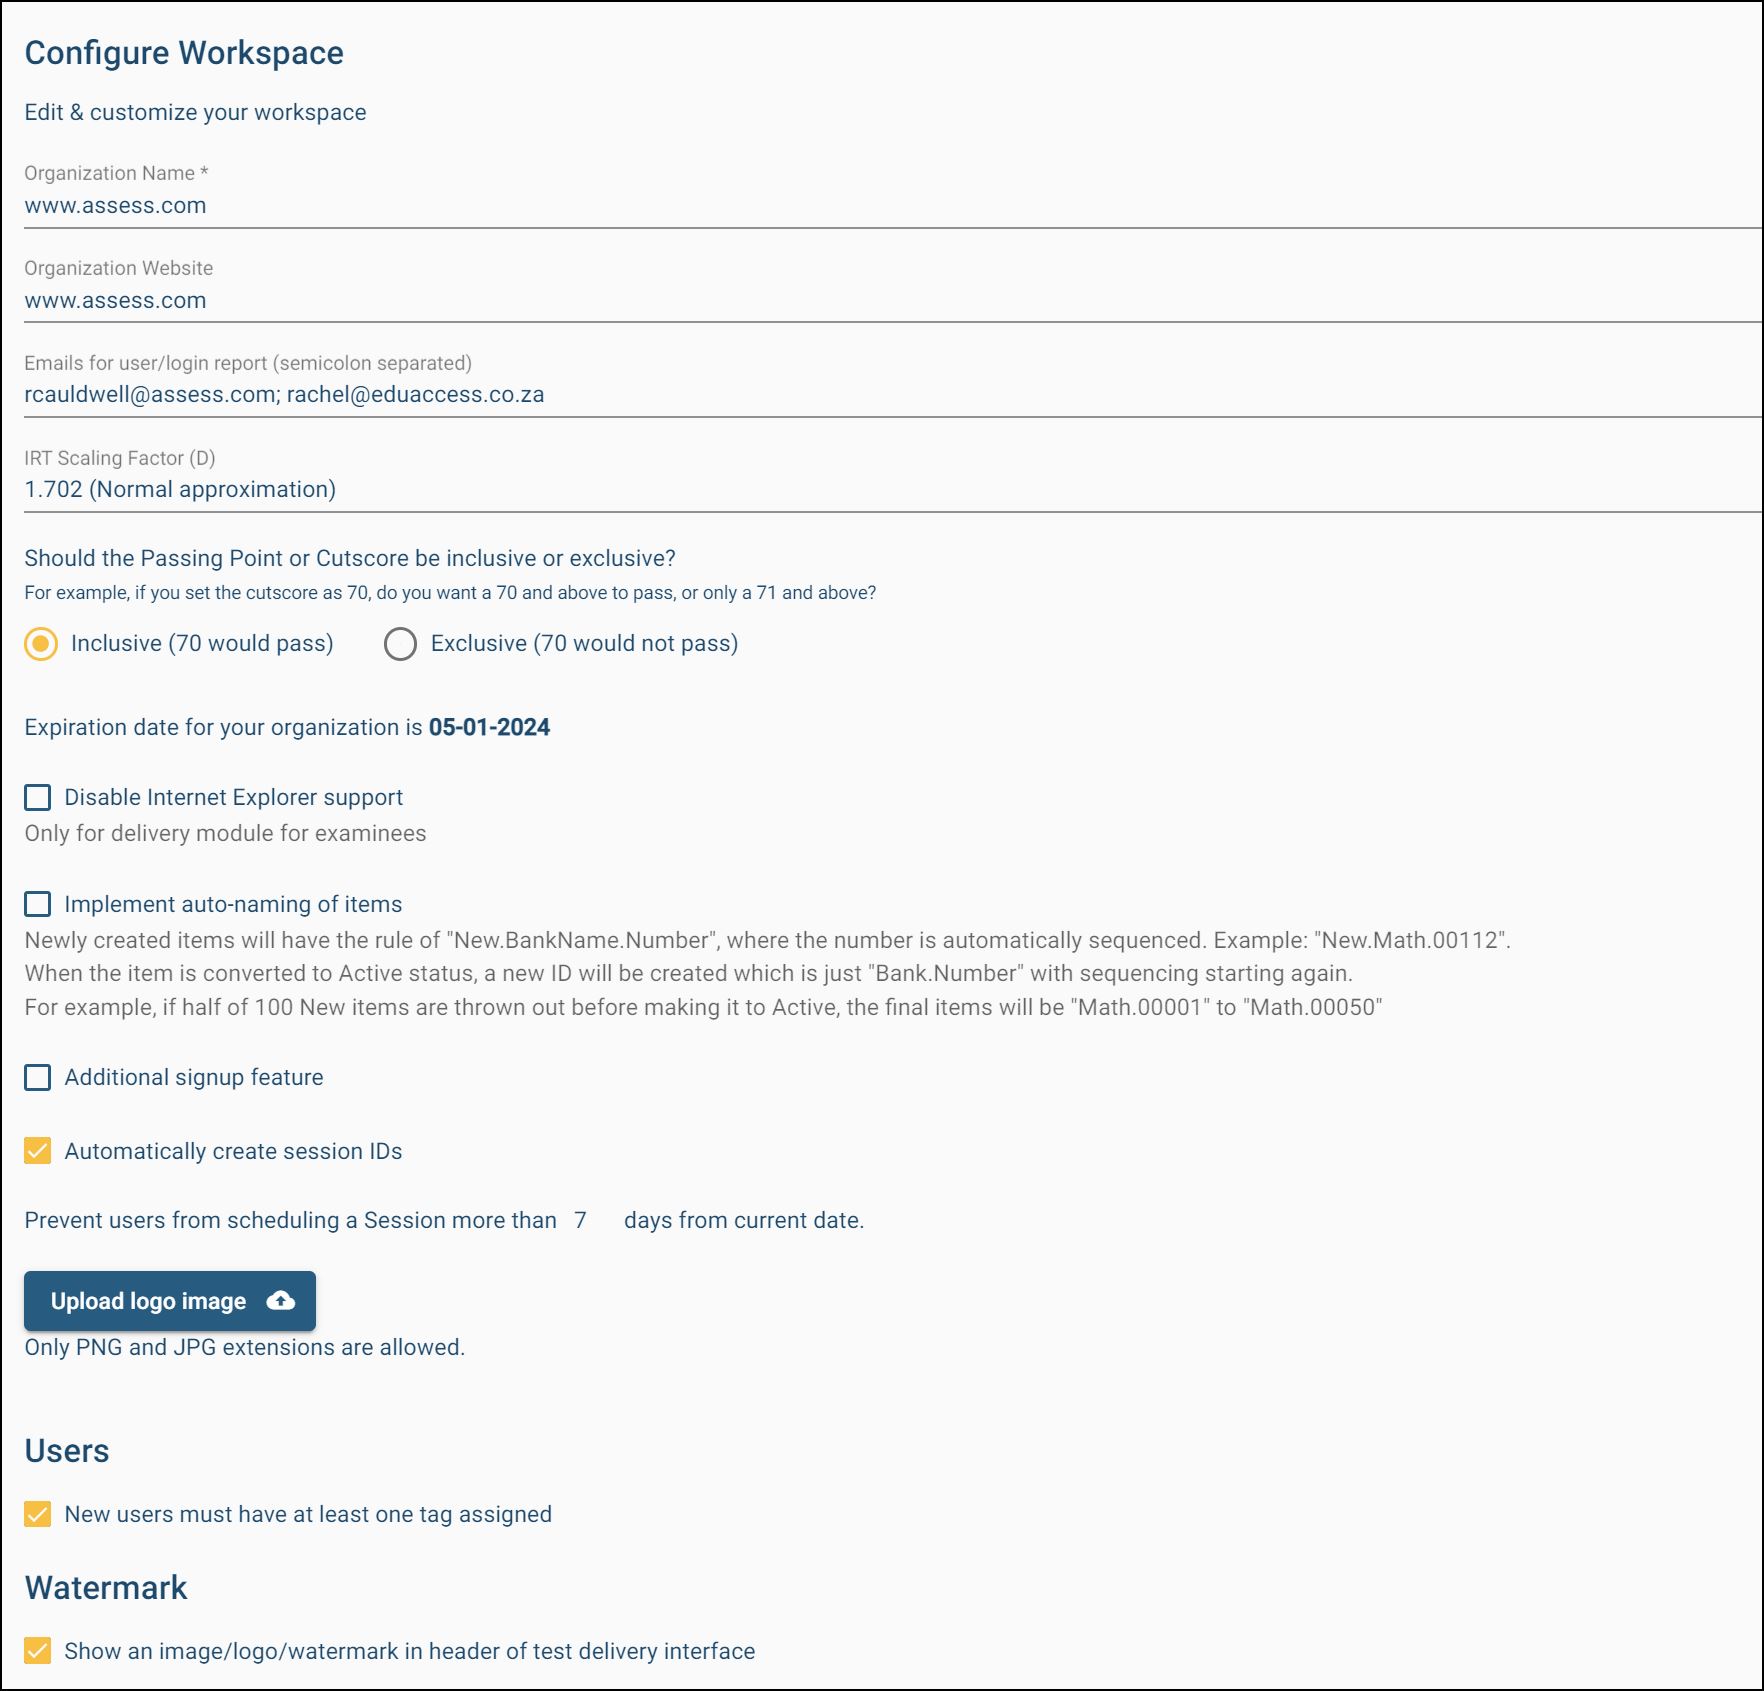Enable Disable Internet Explorer support checkbox
The height and width of the screenshot is (1691, 1764).
38,797
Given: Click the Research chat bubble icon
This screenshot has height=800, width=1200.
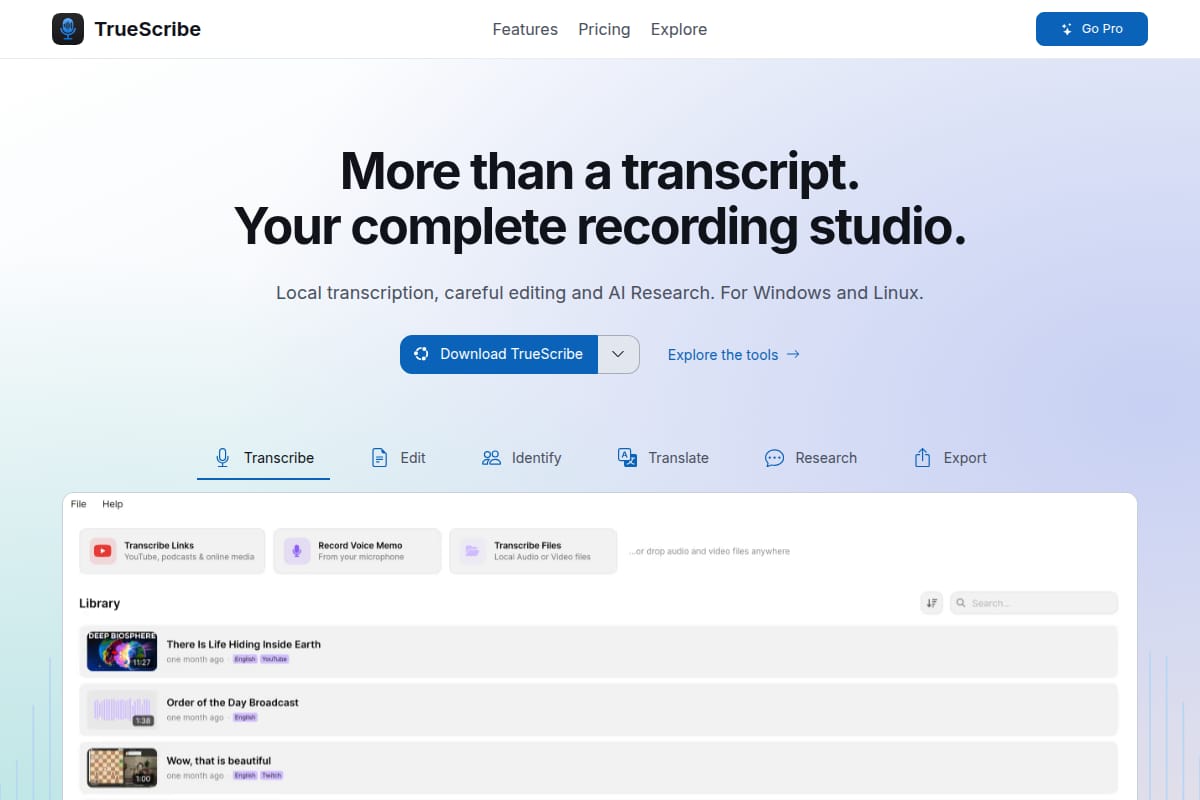Looking at the screenshot, I should click(774, 458).
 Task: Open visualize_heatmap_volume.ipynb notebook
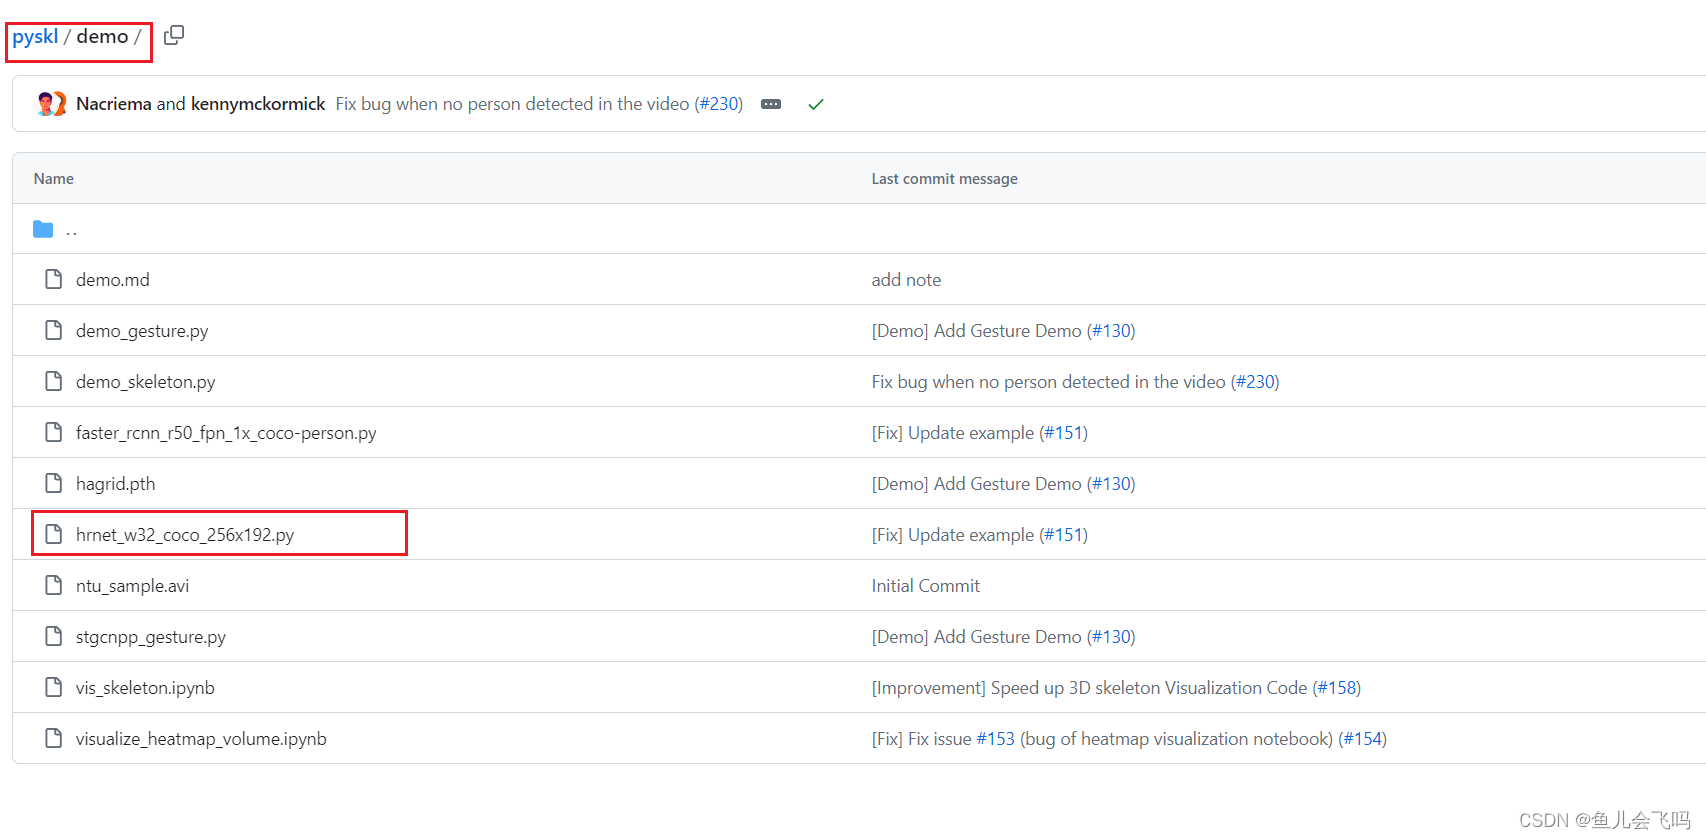click(201, 739)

* * * *

What the task requires
Leave the pictures aside and print exactly, and only, the lines from the one with "Task: Open visualize_heatmap_volume.ipynb" through the end of the data, both included.

Written solution
 Task: Open visualize_heatmap_volume.ipynb notebook
click(201, 739)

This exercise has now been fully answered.